● Source:
The gold miners’ stocks remain deeply out of favor, trading at prices seen when gold was half or even a quarter of current levels. So many traders assume this small contrarian sector must be really struggling fundamentally. But nothing could be farther from the truth! The major gold miners’ recently-released Q4’17 results prove they are thriving. Their languishing stock prices are the result of irrational herd sentiment.

Four times a year publicly-traded companies release treasure troves of valuable information in the form of quarterly reports. Required by securities regulators, these quarterly results are exceedingly important for investors and speculators. They dispel all the sentimental distortions surrounding prevailing stock-price levels, revealing the underlying hard fundamental realities. They serve to re-anchor perceptions.

Normally quarterlies are due 45 calendar days after quarter-ends, in the form of 10-Qs required by the SEC for American companies. But after the final quarter of fiscal years, which are calendar years for most gold miners, that deadline extends out up to 90 days depending on company size. The 10-K annual reports required once a year are bigger, more complex, and need fully-audited numbers unlike 10-Qs.

So it takes companies more time to prepare full-year financials and then get them audited by CPAs right in the heart of their busy season. The additional delay in releasing Q4 results is certainly frustrating, as that data is getting stale approaching the end of Q1. Compounding the irritation, some gold miners don’t actually break out Q4 separately. Instead they only report full-year results, lumping in and obscuring Q4.

I always wonder what gold miners that don’t report full Q4 results are trying to hide. Some Q4 numbers can be inferred by comparing full-year results to the prior three quarterlies, but others aren’t knowable if not specifically disclosed. While most gold miners report their Q4 and/or full-year results by 7 to 9 weeks after year-ends, some drag their feet and push that 13-week limit. That’s very disrespectful to investors.

All this unfortunately makes Q4 results the hardest to analyze out of all quarterlies. But delving into them is still well worth the challenge. There’s no better fundamental data available to gold-stock investors and speculators than quarterly results, so they can’t be ignored. They offer a very valuable true snapshot of what’s really going on, shattering all the misconceptions bred by the ever-shifting winds of sentiment.

● Collected material:
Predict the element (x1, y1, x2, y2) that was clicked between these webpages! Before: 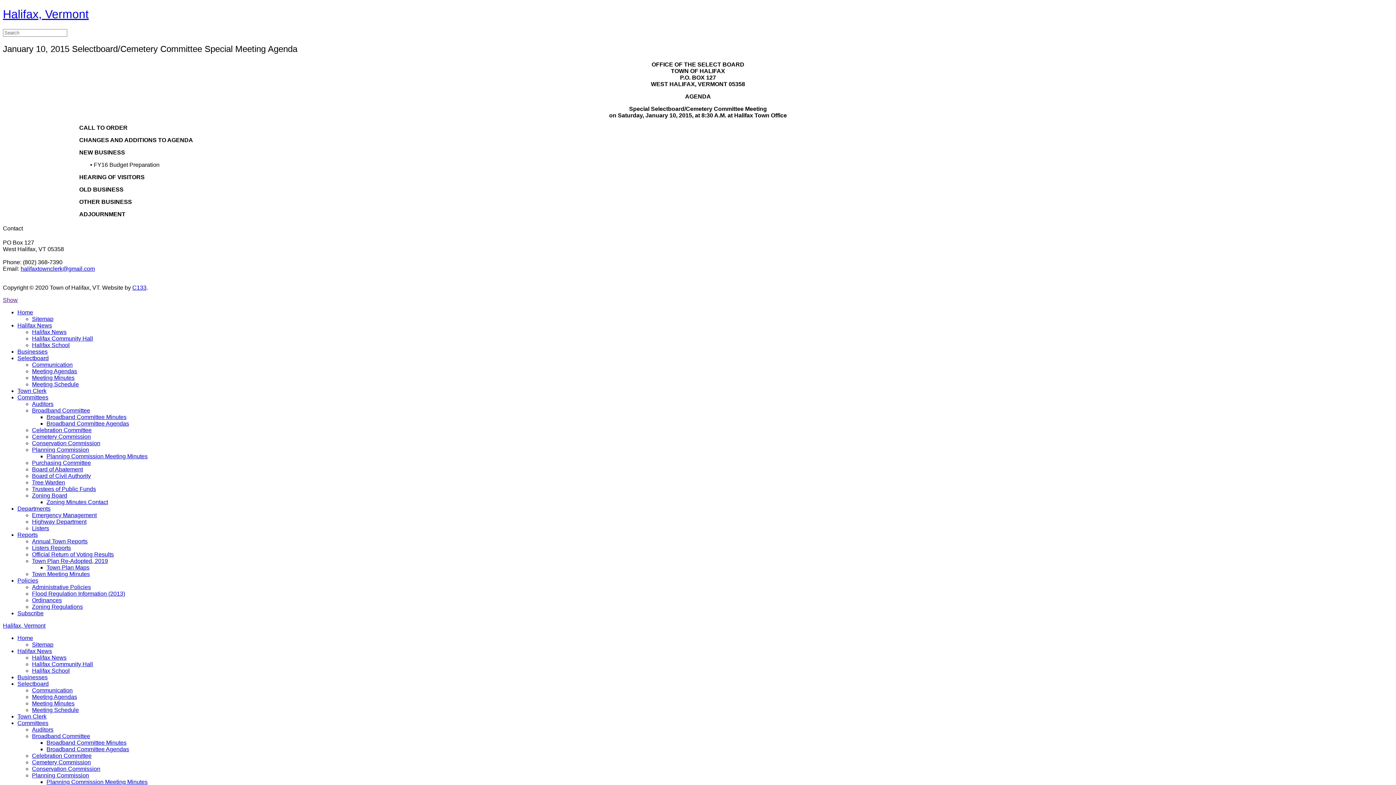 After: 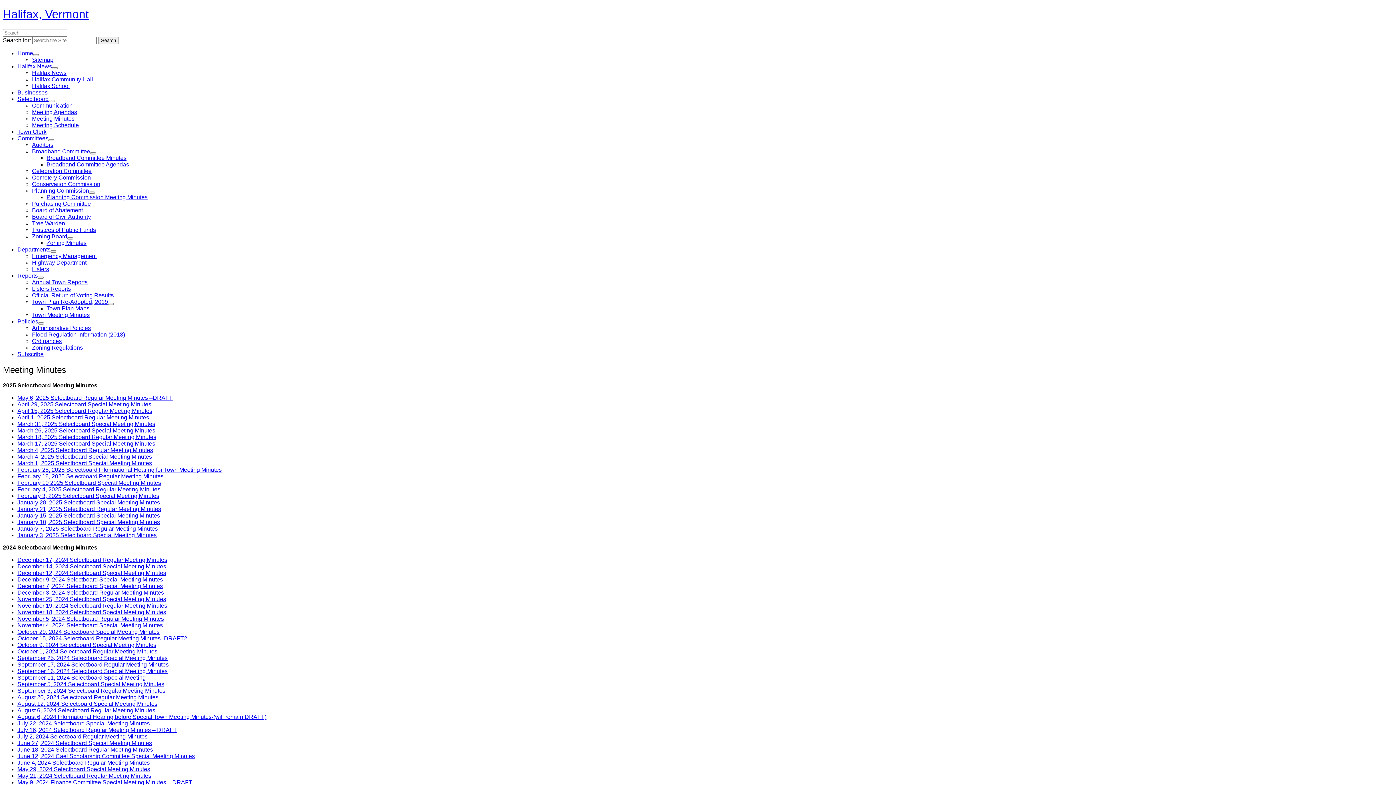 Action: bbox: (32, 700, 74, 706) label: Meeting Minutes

● Stated problem 1: Reproduce word for word everything in the piece on gold miners' stocks from "I always wonder" down to "disrespectful to investors.".
● Stated problem 2: Extend the piece on gold miners' stocks by writing what comes after its last sentence.

● Written response 1:
I always wonder what gold miners that don’t report full Q4 results are trying to hide. Some Q4 numbers can be inferred by comparing full-year results to the prior three quarterlies, but others aren’t knowable if not specifically disclosed. While most gold miners report their Q4 and/or full-year results by 7 to 9 weeks after year-ends, some drag their feet and push that 13-week limit. That’s very disrespectful to investors.

● Written response 2:
The definitive list of major gold-mining stocks to analyze comes from the world’s most-popular gold-stock investment vehicle, the GDX VanEck Vectors Gold Miners ETF. Its composition and performance are similar to the benchmark HUI gold-stock index. GDX utterly dominates this sector, with no meaningful competition. This week GDX’s net assets are 24.4x larger than the next-biggest 1x-long major-gold-miners ETF!

Being included in GDX is the gold standard for gold miners, requiring deep analysis and vetting by elite analysts. And due to ETF investing eclipsing individual-stock investing, major-ETF inclusion is one of the most-important considerations for picking great gold stocks. As the vast pools of fund capital flow into leading ETFs, these ETFs in turn buy shares in their underlying companies bidding their stock prices higher.

This week GDX included a whopping 51 component “Gold Miners”. That term is used somewhat loosely, as this ETF also contains major silver miners, a silver streamer, and gold royalty companies. Still, all the world’s major gold miners are GDX components. Due to time constraints I limited my deep individual-company research to this ETF’s top 34 stocks, an arbitrary number that fits neatly into the tables below.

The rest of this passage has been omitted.